There’s a risk that this will go out of date - please see SoGE intranet pages for potentially more recent information.
- Why would I run code on a computer that’s not my laptop/desktop?
- What resources are available? How do I use them?
Why?
Reasons to consider using a server, a cluster or HPC:
- laptop fan is getting tired
- long-running process that stops you shutting down/unplugging
- too much data to handle, running out of disk space
- not enough memory
- way more model-runs/iterations/replicates than would be feasible to run before the end of the project
Essentially - wanting to run more or bigger or longer computations than are possible on a single, normal-sized machine.
What?
All of these things - clusters, HPC, the cloud - are essentially more or bigger computers, running somewhere else.
School of Geography and the Environment (SoGE) Linux cluster
The SoGE Linux cluster has (this bit may be out of date, gives a lower bound):
- plenty of terabytes of storage
- Over 30 nodes with >12 cores each
- some reasonably high-memory nodes (>100GB RAM)
- some GPU nodes
Contact itsupport to request an account. You might want to be added to a project group to access a shared directory.

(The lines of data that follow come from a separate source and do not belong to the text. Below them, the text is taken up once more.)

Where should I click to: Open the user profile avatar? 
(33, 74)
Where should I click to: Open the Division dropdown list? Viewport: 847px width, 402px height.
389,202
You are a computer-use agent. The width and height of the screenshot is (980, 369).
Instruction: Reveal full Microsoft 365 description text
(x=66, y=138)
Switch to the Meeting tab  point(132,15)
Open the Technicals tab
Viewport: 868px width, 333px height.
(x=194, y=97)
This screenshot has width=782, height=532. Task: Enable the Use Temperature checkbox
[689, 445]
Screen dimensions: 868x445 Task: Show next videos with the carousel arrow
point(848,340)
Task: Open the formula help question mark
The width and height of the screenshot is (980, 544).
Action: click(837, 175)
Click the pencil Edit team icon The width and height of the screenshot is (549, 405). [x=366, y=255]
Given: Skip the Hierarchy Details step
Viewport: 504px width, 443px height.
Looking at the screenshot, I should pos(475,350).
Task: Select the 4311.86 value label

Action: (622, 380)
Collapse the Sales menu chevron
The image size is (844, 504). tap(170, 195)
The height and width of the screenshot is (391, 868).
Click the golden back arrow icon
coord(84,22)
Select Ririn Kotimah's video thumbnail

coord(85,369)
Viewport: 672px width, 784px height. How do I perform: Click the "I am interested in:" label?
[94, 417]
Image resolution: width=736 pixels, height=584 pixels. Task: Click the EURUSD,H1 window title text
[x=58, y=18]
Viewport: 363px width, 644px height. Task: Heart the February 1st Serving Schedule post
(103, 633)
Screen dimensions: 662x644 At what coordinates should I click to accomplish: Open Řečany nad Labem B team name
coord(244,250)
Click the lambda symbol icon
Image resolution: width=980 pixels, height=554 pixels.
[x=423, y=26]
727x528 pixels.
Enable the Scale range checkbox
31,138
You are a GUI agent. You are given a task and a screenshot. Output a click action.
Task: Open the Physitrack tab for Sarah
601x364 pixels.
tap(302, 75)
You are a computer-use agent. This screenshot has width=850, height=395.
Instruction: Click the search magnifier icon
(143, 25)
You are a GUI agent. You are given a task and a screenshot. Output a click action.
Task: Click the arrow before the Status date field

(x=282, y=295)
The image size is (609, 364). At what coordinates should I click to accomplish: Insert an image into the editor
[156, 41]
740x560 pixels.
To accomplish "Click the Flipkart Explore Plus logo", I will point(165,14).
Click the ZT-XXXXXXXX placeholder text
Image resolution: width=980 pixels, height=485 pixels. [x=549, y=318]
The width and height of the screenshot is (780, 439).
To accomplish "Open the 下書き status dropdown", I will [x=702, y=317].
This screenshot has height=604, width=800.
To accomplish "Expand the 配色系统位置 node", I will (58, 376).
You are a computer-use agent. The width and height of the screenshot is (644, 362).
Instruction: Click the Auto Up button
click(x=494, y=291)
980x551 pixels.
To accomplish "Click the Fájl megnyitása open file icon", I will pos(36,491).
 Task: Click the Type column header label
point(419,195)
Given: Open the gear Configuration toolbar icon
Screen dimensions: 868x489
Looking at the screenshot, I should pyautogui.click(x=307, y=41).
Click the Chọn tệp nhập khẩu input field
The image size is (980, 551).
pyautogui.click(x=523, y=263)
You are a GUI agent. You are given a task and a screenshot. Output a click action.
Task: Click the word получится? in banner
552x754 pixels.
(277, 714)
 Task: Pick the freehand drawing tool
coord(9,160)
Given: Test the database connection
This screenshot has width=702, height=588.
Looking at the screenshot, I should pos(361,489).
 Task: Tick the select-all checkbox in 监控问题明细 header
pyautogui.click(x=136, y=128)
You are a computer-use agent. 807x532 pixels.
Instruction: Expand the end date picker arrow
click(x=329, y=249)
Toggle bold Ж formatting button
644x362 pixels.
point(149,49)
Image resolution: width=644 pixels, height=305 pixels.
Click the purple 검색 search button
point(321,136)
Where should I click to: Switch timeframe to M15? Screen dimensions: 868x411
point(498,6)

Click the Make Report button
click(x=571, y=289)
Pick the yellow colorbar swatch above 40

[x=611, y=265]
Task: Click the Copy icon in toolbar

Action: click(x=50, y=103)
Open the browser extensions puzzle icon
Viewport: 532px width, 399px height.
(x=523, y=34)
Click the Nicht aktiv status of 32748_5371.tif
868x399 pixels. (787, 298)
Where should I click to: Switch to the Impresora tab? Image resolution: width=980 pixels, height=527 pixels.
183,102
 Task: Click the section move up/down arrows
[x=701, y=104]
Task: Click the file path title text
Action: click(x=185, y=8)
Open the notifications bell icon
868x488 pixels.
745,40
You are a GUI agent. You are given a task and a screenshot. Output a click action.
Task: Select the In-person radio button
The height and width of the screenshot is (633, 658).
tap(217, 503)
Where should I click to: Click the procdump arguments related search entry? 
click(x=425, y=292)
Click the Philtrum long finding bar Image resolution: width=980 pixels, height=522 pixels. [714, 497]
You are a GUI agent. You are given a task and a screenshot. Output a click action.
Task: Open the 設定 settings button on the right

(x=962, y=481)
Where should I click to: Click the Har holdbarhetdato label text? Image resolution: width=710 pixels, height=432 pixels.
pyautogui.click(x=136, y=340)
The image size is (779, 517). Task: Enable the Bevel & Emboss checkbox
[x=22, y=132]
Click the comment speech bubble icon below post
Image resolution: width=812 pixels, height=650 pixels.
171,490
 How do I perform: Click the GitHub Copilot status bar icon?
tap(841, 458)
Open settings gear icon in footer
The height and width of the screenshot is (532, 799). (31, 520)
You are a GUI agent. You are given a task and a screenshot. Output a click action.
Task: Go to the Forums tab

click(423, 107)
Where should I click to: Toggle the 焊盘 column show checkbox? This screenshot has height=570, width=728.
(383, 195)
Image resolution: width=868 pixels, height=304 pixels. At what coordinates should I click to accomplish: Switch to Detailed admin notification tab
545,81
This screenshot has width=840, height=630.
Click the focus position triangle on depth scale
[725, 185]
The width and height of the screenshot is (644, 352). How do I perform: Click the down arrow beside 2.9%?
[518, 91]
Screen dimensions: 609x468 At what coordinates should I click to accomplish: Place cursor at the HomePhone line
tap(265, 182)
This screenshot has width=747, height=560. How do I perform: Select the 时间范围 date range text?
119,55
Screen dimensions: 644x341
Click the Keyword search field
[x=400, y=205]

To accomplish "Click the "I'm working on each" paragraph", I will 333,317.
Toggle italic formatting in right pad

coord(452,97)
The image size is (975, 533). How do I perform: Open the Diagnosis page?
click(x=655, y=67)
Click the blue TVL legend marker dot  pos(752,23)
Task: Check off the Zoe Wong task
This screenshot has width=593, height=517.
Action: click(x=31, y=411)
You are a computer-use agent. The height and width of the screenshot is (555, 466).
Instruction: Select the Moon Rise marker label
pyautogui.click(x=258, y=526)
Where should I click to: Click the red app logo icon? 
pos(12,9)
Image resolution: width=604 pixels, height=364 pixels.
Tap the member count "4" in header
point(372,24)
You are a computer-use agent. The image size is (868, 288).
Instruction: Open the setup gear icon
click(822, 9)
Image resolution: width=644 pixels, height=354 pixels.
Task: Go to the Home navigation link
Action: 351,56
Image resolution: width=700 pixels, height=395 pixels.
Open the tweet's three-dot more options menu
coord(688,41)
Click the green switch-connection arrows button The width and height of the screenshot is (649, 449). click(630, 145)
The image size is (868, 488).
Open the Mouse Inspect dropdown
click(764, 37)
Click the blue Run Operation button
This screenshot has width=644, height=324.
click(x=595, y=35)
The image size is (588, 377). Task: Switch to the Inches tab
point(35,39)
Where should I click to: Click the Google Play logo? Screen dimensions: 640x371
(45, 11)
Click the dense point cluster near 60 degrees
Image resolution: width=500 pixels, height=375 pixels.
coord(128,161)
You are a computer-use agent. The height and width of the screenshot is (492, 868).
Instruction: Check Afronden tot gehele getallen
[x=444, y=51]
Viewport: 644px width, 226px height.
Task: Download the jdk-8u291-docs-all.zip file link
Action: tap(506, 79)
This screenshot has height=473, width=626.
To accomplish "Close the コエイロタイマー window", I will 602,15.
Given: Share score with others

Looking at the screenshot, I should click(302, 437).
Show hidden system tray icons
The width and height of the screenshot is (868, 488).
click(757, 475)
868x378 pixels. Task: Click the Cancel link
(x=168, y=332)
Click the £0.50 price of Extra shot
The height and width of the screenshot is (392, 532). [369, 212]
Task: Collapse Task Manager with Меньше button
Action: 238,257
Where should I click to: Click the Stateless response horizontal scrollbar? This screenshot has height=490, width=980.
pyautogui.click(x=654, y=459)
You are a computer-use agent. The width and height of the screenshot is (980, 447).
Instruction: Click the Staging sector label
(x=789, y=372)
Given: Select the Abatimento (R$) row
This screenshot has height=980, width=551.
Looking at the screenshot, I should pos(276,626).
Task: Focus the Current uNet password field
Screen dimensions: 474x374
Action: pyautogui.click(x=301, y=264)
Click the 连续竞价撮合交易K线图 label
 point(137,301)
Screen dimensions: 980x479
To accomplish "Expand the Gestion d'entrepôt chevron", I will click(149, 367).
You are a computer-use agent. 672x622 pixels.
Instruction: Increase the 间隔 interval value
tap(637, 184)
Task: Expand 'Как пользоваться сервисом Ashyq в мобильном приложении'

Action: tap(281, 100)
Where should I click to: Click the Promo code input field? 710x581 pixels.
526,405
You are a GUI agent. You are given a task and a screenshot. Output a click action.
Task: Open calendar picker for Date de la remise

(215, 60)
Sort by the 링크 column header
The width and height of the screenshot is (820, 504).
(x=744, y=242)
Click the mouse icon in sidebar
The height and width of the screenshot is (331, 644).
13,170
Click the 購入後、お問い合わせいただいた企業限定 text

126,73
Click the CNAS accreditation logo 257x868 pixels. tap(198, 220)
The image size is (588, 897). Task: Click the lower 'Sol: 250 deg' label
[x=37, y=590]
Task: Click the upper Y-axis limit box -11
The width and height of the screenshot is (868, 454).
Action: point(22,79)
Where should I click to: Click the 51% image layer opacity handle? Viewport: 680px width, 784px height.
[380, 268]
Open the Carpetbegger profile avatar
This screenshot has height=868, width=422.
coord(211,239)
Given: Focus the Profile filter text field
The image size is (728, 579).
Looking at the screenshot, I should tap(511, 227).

VPN - Virtual Private Network
You need to be connected to the VPN before you can log in to the server from outside of the department.
SSH - Secure Shell
The usual way to connect to and run programs on high-performance compute clusters is on the command line. This applies for the SoGE and ARC clusters.
On Linux or Mac, open a Terminal:
$ echo "Hello"
> Hello
$ pwd
> /home/tom/some_directory
$ ls
> some_file.txt data.csv image.png ...
On Windows, the same commands would work in the Windows Subsystem for Linux (WSL) or Git Bash or would be a little different in Powershell or cmd.exe. Consider installing WSL and/or Git Bash - they let you learn the Linux command line on your local computer and mean you don’t need to learn and remember two different ways of working.
On Linux or Mac (or in WSL or Bash), you should be able to use the ssh command to connect to a remote computer - remember to use your Oxford username:
ssh abcd1234@linux.ouce.ox.ac.uk
> prompt for password
> once you're logged in, try running "pwd" and "ls" to see where you are
On Windows, without installing a different command line, you can use the program putty to connect - click through the forms to set up a new SSH connection.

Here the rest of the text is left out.